Her skin began a nervous glow. Does he read minds?
“Dreams?” She closed her eyes and sighed. “What do I need with dreams? I have my work.”
“Is that enough?”
“Enough?” she laughed. “That’s not my worry. Ship is sending down my prince, remember?”
“Don’t blaspheme!”
“I’m not blaspheming, you are. Why do I have to seduce this poor idiot poet when . . .”
“We won’t argue that again. Leave now. Quit. But no more arguments.”
“I’m not a quitter!”
“So I’ve noticed.”
“Why did you pry into my records?”
“I was trying to recapture that girl. If she won’t start with dreams, maybe she’ll get somewhere with dreamers. I want to tell her what’s become of those dreams.”
“Well, what’s become of them?”
“She still has them; she always will.”
Chapter 25
You specie of gods. Very well. Avata speaks that language now. Avata says consciousness is the Species-God’s gift to the individual. Conscience is the Individual-God’s gift to the species. In conscience you find the structure, the form of consciousness, the beauty.
—Kerro Panille, Translations from the Avata
HALI FELT no passage of time, but when the echoes of her own voice stopped reverberating in her consciousness, she found she was facing herself. She still sensed the tiny teaching lab which Ship had revealed behind the terminal in Records. And there was her own flesh in that lab. Her body lay stretched out on the yellow couch, and she stared down at it without knowing how she did this. Light filled the lab, splashed from
every surface. It startled her how different she appeared from the mirror image she had known all of her life. The slick yellow material of the couch accented her brown skin. She thought the brilliance of the light should be dazzling, but could feel no discomfort. Where her short black hair stopped below her left ear there was a dark mole. Her nose ring caught the light and glittered against her skin. An odd aura surrounded her body.
She wanted to speak and for a panic-seized instant wondered how she could do this. It was as though she struggled to get back into her body. Sudden calm washed her and she heard Ship’s voice.
“I am here, Ekel.”
“Is that like hybernation?” She had no sensation of speaking, but heard her own voice.
“Far more difficult, Ekel. I show you this because you must remember it.”
“I’ll remember.”
Abruptly, she felt herself tumbling slowly in darkness. And at the front of her awareness was Ship’s promise to give her another body for this experience. An old woman’s body.
How will that feel?
There was no answer except the tunnel. It was a long, warm tunnel and the most disturbing thing was that it contained no heartbeat, no pulse at all. But there was a glimmer of light at some distance and she could glimpse a hillside beyond the light. Raised shipside, she understood corridors without thinking about them, but when she emerged through the oval whiteness it was a shock to find herself in an unconfined area.

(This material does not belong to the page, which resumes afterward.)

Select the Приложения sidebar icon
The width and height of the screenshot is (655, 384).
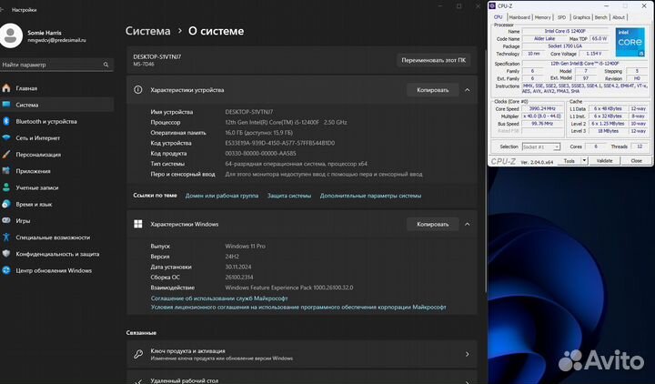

Now, there was a pulsebeat, though. It was in her breast. She put a hand there, felt rough fabric and looked down. The hand was dark, old and wrinkled.
That’s not my hand!
She looked around. It was a hillside. She felt the deep vulnerability of her presence here. There was sunlight, a golden glowing which felt good to this body. She looked at her feet, her arms: an old body. And there were other people at a distance.
Ship spoke in her mind: “It will take a moment for you to become acquainted with this body. Do not try to rush it.”
Yes—she could feel her awareness creeping outward through halting linkages. Sandals covered her feet; she felt the straps. Rough ground underfoot when she tried two shuffling steps. Fabric swished against her ankles—a coarsely woven sack of a garment. She felt how it abraded her shoulders when she moved; it was the only garment covering her body . . . no. There was a piece of cloth wound around her hair. She reached up and touched it, turning as she did this to face downhill.